Ritme yang tetap. Kaki yang terus bergerak. Napas yang beraturan terdengar sangat keras lewat mulut yang terbuka. Membiarkan sedikit mengurangi rasa panas yang menyeruak ke seluruh tubuh. Keringat mulai menampakan diri dengan gagahnya. Kegiatan ini memang digunakan untuk memanaskan tubuh agar tidak terjadi hal-hal yang tak diinginkan, kaki keram misalnya.

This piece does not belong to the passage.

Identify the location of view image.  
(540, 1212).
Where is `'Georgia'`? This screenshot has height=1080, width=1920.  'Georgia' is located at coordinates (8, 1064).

Lari mengelilingi lapangan memang dilakukan setelah melakukan peregangan tubuh terlebih dahulu dalam barisan.

"Oi! Ti! Salip nih, kalau bisa!" tantang temanku Nisa yang berlari di depanku.

Larinya memang lebih cepat dariku dan itu kuakui. Memang sedari tadi aku sudah kepayahan menyelesaikan satu putaran lagi. Ini putaran terakhir, tetapi kaki ini sudah lelah sekali ingin rasanya menyelipir kemudian berselonjor kaki sambil mengatur napas. Namun, aku harus menyelesaikan ini secepatnya kemudian beristirahat sebentar sebelum bermain voli.

"Hah! Akhirnya selesai juga!" sorakku dengan wajah bersemangat.

"Lambat kamu, Ti!" Ejek Nisa sambil melemparkan botol minum ke arahku yang dengan segera kutangkap.

"Kakiku sudah pegal, Nis. Untung saja tidak tumbang sebelum sampai," keluhku sambil menyentak-nyentakkan kaki ke rumput yang malang.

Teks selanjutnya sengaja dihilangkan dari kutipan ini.